Editor’s note: This is a guest post by Edgar Lobaton, an associate professor in NC State’s Department of Electrical and Computer Engineering. This is one in an ongoing series of posts from NC State researchers that address the value of science, technology, engineering and mathematics.
Autonomous systems are becoming a reality in our everyday lives. A few examples that most of us have seen in the news include autonomous vehicles such as the Google Car, and autonomous stores such as Amazon Go. All of these systems require sophisticated sensing, machine learning and artificial intelligence in order to make them work, which fascinates me.
My passion for machine learning and autonomous systems started when I was a little kid.
I was in my first year of elementary student in Peru, waiting diligently every weekend in front of the TV in order to catch an episode of the Transformers animated series. Sitting on my parents’ couch, hearing the classic tune describing the robots as “more than meets the eye,” the same thought would keep going around and around in my head: “I’ve got to have one.”
Growing up in a third-world country, my parents could not afford to buy Transformers toys for me. As a resourceful kid, I did the next best thing: I decided to build my own. With the limited resources I had, I started to build my own robots. At age five, I started by drawing my first Transformers on a piece of paper, cutting them out with my bright red training scissors, and then folding legs and arms in order to convert them into little squares. Not the most useful Transformers, but it was a first attempt.
A couple of years later, my dad taught me how to make cubes out of paper, so I ventured to build my first 3D Transformer. With a little ingenuity, and using some rubber bands and pins, I was able to make Transformers with movable joints. Not full transformation, but at least arms and legs could bend. Probably, nowadays, most kids can 3D print one of these at school.
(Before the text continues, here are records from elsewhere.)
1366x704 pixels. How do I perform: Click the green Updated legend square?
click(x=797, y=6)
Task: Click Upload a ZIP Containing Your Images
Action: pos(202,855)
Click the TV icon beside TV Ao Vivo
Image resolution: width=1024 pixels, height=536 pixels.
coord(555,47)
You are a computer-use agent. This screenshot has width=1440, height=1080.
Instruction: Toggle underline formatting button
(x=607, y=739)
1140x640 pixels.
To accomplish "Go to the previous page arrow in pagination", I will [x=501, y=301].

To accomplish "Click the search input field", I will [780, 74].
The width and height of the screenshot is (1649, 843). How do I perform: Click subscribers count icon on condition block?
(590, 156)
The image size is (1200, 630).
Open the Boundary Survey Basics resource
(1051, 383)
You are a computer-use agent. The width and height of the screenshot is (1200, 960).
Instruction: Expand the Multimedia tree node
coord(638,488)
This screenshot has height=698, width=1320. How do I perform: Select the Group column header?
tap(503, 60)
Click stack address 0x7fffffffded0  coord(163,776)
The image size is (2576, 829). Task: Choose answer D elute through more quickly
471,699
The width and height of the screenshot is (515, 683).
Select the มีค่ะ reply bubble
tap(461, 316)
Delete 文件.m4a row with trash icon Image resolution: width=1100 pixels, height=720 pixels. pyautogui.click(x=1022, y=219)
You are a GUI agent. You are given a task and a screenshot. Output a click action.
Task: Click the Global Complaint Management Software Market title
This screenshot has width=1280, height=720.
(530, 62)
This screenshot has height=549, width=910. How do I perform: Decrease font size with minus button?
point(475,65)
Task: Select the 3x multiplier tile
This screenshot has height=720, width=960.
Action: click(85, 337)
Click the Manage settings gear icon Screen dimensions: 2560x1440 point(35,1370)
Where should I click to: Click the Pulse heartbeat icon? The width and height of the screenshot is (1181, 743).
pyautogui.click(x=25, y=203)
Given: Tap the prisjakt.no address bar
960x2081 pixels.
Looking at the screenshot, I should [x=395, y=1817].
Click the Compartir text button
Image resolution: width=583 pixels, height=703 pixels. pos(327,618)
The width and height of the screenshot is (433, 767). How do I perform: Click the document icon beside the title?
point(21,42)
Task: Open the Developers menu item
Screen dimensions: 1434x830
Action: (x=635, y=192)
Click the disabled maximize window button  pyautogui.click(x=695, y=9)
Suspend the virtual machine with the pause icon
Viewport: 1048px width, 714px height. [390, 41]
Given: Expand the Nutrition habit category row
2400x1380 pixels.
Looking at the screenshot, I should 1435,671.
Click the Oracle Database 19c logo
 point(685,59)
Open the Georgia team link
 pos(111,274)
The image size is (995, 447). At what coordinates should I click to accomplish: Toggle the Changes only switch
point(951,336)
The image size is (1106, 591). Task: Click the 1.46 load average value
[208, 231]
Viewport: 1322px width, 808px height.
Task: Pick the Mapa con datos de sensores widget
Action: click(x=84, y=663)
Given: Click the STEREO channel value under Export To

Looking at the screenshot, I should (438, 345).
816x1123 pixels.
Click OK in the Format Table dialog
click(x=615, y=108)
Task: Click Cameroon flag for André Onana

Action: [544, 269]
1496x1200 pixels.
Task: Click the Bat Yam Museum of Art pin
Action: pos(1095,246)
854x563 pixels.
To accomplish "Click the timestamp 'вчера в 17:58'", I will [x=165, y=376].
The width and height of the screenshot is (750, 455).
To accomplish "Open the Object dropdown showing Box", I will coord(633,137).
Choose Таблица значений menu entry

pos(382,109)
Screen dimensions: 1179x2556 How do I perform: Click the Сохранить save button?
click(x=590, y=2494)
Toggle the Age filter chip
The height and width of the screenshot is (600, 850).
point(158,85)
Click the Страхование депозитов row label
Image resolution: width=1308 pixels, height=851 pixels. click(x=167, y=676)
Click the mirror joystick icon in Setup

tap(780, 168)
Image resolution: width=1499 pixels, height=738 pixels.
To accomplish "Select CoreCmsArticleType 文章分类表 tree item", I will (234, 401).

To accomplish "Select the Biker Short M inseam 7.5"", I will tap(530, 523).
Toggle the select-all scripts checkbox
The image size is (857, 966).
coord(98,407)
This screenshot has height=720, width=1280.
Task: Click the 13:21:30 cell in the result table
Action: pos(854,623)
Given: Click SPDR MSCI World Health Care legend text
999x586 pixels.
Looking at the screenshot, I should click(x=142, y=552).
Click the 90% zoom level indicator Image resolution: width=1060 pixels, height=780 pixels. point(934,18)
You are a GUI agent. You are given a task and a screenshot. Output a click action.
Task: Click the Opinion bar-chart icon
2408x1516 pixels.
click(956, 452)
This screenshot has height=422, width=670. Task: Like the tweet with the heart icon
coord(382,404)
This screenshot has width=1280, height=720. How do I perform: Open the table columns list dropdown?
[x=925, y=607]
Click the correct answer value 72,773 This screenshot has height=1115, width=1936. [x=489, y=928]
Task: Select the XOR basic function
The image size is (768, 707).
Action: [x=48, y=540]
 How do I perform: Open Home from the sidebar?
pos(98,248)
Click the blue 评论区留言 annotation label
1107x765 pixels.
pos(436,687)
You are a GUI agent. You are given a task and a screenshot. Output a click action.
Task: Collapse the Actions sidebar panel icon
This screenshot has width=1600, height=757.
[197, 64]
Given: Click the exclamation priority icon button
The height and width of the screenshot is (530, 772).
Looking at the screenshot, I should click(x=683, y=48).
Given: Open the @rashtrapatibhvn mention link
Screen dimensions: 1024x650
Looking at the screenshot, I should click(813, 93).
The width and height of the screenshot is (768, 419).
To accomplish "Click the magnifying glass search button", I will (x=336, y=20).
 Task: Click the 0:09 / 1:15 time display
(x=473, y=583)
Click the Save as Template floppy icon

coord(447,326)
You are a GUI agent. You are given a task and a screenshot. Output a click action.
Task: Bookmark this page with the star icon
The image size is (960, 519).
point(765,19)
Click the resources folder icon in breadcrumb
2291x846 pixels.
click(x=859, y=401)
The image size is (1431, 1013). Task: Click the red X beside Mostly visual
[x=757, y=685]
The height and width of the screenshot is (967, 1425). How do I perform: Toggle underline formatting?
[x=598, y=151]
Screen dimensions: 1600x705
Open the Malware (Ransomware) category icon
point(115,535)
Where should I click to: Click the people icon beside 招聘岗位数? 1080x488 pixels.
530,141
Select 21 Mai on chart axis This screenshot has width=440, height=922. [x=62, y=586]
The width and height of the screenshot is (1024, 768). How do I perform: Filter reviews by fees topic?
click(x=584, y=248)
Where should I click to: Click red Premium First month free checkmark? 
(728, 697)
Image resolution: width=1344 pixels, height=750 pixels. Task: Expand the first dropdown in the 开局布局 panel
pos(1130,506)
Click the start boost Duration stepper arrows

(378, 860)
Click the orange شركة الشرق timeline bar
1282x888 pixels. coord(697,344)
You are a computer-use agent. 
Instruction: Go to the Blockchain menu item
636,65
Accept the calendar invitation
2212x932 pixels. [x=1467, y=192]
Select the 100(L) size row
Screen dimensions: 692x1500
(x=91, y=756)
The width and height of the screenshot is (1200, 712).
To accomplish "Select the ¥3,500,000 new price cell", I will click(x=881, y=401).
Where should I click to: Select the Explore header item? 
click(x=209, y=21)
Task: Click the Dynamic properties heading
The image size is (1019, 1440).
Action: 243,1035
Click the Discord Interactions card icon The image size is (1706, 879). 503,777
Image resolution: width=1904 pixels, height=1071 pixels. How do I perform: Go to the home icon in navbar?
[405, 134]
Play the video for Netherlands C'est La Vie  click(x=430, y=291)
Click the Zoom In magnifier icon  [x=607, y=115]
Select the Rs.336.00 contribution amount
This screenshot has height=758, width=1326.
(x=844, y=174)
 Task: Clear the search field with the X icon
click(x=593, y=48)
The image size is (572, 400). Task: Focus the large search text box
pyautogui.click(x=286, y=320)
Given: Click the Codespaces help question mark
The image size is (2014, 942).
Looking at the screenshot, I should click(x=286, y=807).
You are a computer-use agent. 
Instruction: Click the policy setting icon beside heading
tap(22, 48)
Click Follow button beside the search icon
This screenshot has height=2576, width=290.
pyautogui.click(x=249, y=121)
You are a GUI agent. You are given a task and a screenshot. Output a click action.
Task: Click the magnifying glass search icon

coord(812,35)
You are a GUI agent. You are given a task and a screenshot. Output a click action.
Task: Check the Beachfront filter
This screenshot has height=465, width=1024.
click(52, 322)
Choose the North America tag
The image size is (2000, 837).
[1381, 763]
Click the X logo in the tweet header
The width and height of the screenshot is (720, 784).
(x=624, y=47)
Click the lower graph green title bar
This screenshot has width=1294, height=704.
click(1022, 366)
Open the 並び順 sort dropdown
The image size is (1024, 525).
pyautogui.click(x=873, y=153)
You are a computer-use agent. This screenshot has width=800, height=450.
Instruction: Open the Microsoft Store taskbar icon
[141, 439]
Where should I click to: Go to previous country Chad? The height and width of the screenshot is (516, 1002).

By the time I was a high school student (still in Peru), I had already figured out how motors, gears, electromagnets and pulley systems worked, which allowed me to build some simple robots that could move around. However, this was still far from becoming a sentient, autonomous robotic system. What was missing was for the robots to understand their surroundings and be able to make decisions based on that information.
I had my mind set on studying mechatronics in Peru at the time. Thanks to the sacrifice of my parents, who decided to take my sisters and I to the USA in search of a better education, I was able to get into Seattle University for my undergraduate studies. I was extremely excited about this opportunity to finally make my dreams come true. As an electrical engineering student at Seattle U, I organized a team of students to attempt to get into the RoboCup competition, in which teams build robots and have them compete at playing soccer.
We built our robots from scratch and used some basic image processing in order to track their position and identify the location of the ball. From there we programmed their behavior so they could play as a team. Our robots crashed and broke all the time. They would get disconnected from the computer that controlled their motion and they would literally get lost. Sadly, we were unable to make it to the actual competition. However, I felt an overwhelming joy just seeing the robots move together toward a goal for the first time. They were finally acting on their own. Finally! It was a first example of an autonomous system that I helped make myself.
Time went on, and I decided to focus my efforts more on the sensing and machine learning aspects of my childhood dream. I have applied the knowledge that I accumulated since I was a little kid to projects involving surgical robotic systems, autonomous driving vehicles, cyborg insects, and autonomous recognition systems. These applications, and many others, have the potential to change the way we live and work. They could save lives.
My childhood dreams have led to advances that can make a difference in the real world. Dreams are important. Research is important. I am lucky enough to still continue pursuing my dream while contributing to developments in these fields of robotics – and helping to inspire the next generation of engineers.